労働時間について定めている法律は、労働基準法です。一日八時間、週四十時間を超えて働かせてはならないと決めています。それを超えて働かせる場合は、割増賃金の支払いや、さまざまな制約があります。
大企業は、法律違反を承知でサービス残業(ただ働き)を押しつけています。一社で数十億円の不払いはざらです。

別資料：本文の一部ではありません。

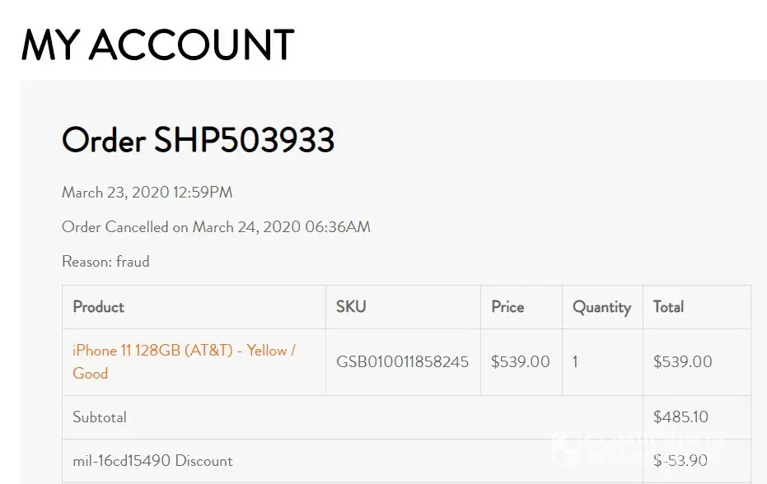Click the $539.00 value in Total column
Image resolution: width=767 pixels, height=484 pixels.
click(682, 362)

労働者の告発と日本共産党の追及で、サービス残業の摘発と是正がすすみました。労働者に支払われた残業代は六百五億円にのぼり、使用者の労働時間管理の責任を明確にした厚生労働省の通達も出させました。
■法律が悪いから
財界・大企業はこれが気に入らず、日本経団連の二〇〇五年版「経営労働政策委員会報告」で、労働時間をめぐる労働監督行政の強化は「国際競争力を阻害しかねない」とかみつき、労基法を「工場法時代の遺制」と決めつけ、抜本的な「改革」を求めています。企業が法を犯すのは法律が悪いからだ、だから法律を変えろというのです。
財界がとくに執念を燃やすのが、ホワイトカラー労働者を労働時間規制の対象から除外するホワイトカラー・エグゼンプション制度です。

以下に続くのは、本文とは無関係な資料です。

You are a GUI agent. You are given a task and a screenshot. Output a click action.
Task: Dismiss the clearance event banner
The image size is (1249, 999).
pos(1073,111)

その骨子は、年収四百万円以上で、労使が合意した職種の労働者すべてが対象としています。
参考にしたアメリカの制度では、対象労働者は職務で決められ、管理的な仕事につき、権限ももっているかどうかが、法令上の要件となっています。これでは対象が限定されるので、経団連が行った提言では、職務を職種にすりかえ、法律によらずに労使合意で決められるようにしています。
■財界提言に追随
報告は、このような違いを承知の上で次のようにいいます。「労働時間法制の見直しを行うとすれば、労使当事者が業務内容や労働時間を含めた労働契約の内容を実質的に対等な立場で自主的に決定できるようにする必要があり、これを担保する労働契約法制を定めることが不可欠となる」
職種を業務といい換えただけで、経団連の提言をそっくり受け入れたものです。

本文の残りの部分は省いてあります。